As of January 1, 2012, SB 459 added two new California Labor Code sections addressing employer misclassification of “Independent Contractors.” Given the recent economic downturn, the California legislature has now expressed its concern that more and more companies and businesses are using independent contractors to fill vacant positions to reduce burgeoning administrative costs and which increased workers’ compensation insurance, payroll taxes, and health benefits have driven up. Accordingly, to help protect employee rights from eroding, California has now increased penalties against businesses that willfully misclassify workers as independent contractors.
Beginning January 1, 2012, California Labor Code sections 226.8 and 2753 established penalties and statutory liability for businesses and their vendors which have intentionally and voluntarily misclassified employees as independent contractors. The so-called “Job Killer Act”:
- Authorizes Courts and the State of California to assess fines (penalties) in the amount of not less than $5,000.00 and not more than $15,000.00 “for each violation” of an employer’s “willful misclassification” or unlawful deduction from wages. However, if a Court or the State of California finds the employer has engaged in a “pattern or practice” of “these violations,” it may assess a fine in the higher range of not less than $10,000 and not more than $25,000.00 “for each violation.” Apart from the uncertainty as to what constitutes a “pattern and practice” to know when the higher range of fines will attach, the statute also does not define what it means when it states that both ranges of fines (whether we are speaking of the $5,000-$15,000 not “pattern or practice” fines, or the $10,000-$25,000 “pattern or practice” fines) will attach “for each violation.” For example, does “each violation” mean for each subsequent pay period where misclassification or an unlawful deduction occurred —i.e. $25,000 fine x 52 pay periods=$1.3M per year if the employer pays contractors weekly (employee’s view); or does “each violation” mean (i.e. the employer’s view) for each initial unlawful decision the employer made to either willfully misclassify or unlawfully deduct from wages—i.e. a one-time fine of up to $25,000 for each employee adversely affected in the pattern or practice?
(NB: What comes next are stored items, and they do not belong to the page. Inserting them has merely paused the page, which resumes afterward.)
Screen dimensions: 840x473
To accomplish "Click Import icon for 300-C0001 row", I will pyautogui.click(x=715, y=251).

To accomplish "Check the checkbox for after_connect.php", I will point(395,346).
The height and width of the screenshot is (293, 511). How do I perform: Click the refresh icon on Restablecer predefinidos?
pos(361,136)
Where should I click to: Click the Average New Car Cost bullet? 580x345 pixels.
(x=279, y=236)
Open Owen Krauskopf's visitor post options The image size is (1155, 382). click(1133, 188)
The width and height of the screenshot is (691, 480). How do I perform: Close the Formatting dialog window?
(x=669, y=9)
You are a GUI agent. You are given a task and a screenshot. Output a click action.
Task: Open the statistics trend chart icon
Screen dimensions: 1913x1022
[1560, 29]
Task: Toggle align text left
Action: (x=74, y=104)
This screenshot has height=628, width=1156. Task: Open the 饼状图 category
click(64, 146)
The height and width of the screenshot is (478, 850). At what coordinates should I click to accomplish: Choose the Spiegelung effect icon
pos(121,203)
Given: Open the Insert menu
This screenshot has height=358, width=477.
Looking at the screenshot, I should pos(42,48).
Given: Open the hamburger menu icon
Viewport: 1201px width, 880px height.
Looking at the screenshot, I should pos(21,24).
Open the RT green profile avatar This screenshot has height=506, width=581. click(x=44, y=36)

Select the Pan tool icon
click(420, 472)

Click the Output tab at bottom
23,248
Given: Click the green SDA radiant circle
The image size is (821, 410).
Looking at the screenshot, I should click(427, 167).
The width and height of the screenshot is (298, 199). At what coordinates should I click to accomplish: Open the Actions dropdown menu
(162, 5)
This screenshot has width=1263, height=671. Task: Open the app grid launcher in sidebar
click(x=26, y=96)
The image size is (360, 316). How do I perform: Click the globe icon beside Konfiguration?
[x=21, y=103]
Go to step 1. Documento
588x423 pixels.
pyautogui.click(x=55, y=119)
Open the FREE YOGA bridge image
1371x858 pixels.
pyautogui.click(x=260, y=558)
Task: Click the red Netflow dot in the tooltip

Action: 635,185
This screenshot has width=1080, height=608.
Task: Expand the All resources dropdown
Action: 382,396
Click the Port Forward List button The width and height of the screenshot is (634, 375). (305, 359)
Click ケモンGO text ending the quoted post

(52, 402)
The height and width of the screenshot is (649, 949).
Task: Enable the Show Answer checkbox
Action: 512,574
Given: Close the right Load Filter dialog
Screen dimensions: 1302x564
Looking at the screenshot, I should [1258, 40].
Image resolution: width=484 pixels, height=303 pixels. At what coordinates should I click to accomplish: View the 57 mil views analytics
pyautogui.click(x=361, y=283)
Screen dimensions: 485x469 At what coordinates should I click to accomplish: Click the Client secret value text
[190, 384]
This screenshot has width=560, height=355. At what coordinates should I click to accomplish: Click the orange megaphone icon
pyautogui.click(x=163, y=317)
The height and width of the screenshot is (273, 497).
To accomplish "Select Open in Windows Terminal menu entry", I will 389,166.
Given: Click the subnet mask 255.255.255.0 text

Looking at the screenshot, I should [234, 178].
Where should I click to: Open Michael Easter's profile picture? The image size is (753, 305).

Based on prior interpretations of other provisions in the Labor Code as to what constitutes a “violation,” we fear the California Labor Commissioner may seek to assess “pattern and practice” fines for each pay period an employer misclassifies an employee. Accordingly, if the employer were found to have misclassified 10 employees as independent contractors, the fines could look like this, we fear: $25,000 x 52 weeks=$1.3M x 10 misclassified employees=$13M…per year of misclassification if the employer pays the contractors on a weekly basis. Companies will have to await guidance and interpretation, and possibly litigation, to be further certain what the California legislature meant in passing this broad and inartfully drafted statute.
- Renders any person who knowingly advises an employer to misclassify an employee as an independent contractor (other than an employer’s agent or legal counsel) jointly and severally liable for the fines.
- Requires employers found to have willfully misclassified employees as independent contractors to post public notice of the violation either on its website or some other public area for a period of one year.
- Prohibits companies from charging employees a fee and from making an unauthorized deduction from an employee’s pay.
- Authorizes additional civil or liquidated penalties the Labor Commissioner may deem appropriate.
The only “positive” aspects of this bill for employers are that (1) only the state of California may enforce these penalty provisions; the bill does not create a “private cause of action” for a plaintiff lawyer; and (2) the new fines attach only to circumstances involving a “willful” or “maliciously intentional” misclassification. Please also note that the new Labor Code sections do not provide any new guidance to companies to analyze whether a worker is an “independent contractor” or an “employee.” Accordingly, companies with employees in California are encouraged to familiarize themselves with the existing legal tests to classify a worker as either an “employee,” or other than an “employee.” (For example, Fox, Wang & Morgan provides a major treatise regarding independent contractor classification. See the Publications section of our website).
NOTE: One potential defense a well-intentioned company might deploy to defeat a finding of “willfulness” should the state determine a company has misclassified, is to conduct an audit to exhibit an employer’s attempt to faithfully comply with the California wage-hour laws. We recommend that companies accomplish any such audit using lawyers who proceed under the Attorney-Client privilege.